Reproduce the data below in full, replacing each occurrence of "menuitem" with "menu item" and leaving everything else unchanged.
++++
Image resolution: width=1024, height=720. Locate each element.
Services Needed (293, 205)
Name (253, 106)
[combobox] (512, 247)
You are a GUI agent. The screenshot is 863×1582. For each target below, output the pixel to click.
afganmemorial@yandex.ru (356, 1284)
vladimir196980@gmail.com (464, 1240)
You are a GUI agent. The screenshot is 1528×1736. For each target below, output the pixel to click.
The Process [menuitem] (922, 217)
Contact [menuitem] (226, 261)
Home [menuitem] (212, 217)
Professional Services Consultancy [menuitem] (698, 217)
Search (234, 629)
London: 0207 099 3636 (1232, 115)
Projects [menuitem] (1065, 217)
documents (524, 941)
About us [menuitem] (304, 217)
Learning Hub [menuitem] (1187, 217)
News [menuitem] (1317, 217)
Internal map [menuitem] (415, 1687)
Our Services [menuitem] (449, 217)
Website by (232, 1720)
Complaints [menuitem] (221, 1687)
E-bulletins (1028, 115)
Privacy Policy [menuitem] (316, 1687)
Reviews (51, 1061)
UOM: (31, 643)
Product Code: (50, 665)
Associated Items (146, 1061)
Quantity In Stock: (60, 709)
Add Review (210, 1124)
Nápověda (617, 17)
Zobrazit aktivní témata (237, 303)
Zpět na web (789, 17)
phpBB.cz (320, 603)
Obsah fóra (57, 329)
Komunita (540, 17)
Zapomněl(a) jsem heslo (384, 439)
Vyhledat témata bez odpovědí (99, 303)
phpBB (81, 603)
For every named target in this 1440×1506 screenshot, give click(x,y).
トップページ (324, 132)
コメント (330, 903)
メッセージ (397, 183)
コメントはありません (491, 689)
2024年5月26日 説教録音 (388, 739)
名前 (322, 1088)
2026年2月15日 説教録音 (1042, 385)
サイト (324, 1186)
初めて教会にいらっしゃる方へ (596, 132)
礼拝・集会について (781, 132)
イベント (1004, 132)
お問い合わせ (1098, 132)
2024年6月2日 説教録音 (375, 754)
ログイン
++++
● EXERCISE RESULT:
Image resolution: width=1024, height=720. Locate each element.
Services Needed (293, 205)
Name (253, 106)
[combobox] (512, 247)
You are a GUI agent. The screenshot is 863×1582. For each target below, output the pixel to click.
afganmemorial@yandex.ru (356, 1284)
vladimir196980@gmail.com (464, 1240)
You are a GUI agent. The screenshot is 1528×1736. For each target below, output the pixel to click.
The Process [menu item] (922, 217)
Contact [menu item] (226, 261)
Home [menu item] (212, 217)
Professional Services Consultancy [menu item] (698, 217)
Search (234, 629)
London: 0207 099 3636 (1232, 115)
Projects [menu item] (1065, 217)
documents (524, 941)
About us [menu item] (304, 217)
Learning Hub [menu item] (1187, 217)
News [menu item] (1317, 217)
Internal map [menu item] (415, 1687)
Our Services [menu item] (449, 217)
Website by (232, 1720)
Complaints [menu item] (221, 1687)
E-bulletins (1028, 115)
Privacy Policy [menu item] (316, 1687)
Reviews (51, 1061)
UOM: (31, 643)
Product Code: (50, 665)
Associated Items (146, 1061)
Quantity In Stock: (60, 709)
Add Review (210, 1124)
Nápověda (617, 17)
Zobrazit aktivní témata (237, 303)
Zpět na web (789, 17)
phpBB.cz (320, 603)
Obsah fóra (57, 329)
Komunita (540, 17)
Zapomněl(a) jsem heslo (384, 439)
Vyhledat témata bez odpovědí (99, 303)
phpBB (81, 603)
For every named target in this 1440×1506 screenshot, give click(x,y).
トップページ (324, 132)
コメント (330, 903)
メッセージ (397, 183)
コメントはありません (491, 689)
2024年5月26日 説教録音 (388, 739)
名前 (322, 1088)
2026年2月15日 説教録音 (1042, 385)
サイト (324, 1186)
初めて教会にいらっしゃる方へ (596, 132)
礼拝・集会について (781, 132)
イベント (1004, 132)
お問い合わせ (1098, 132)
2024年6月2日 説教録音 (375, 754)
ログイン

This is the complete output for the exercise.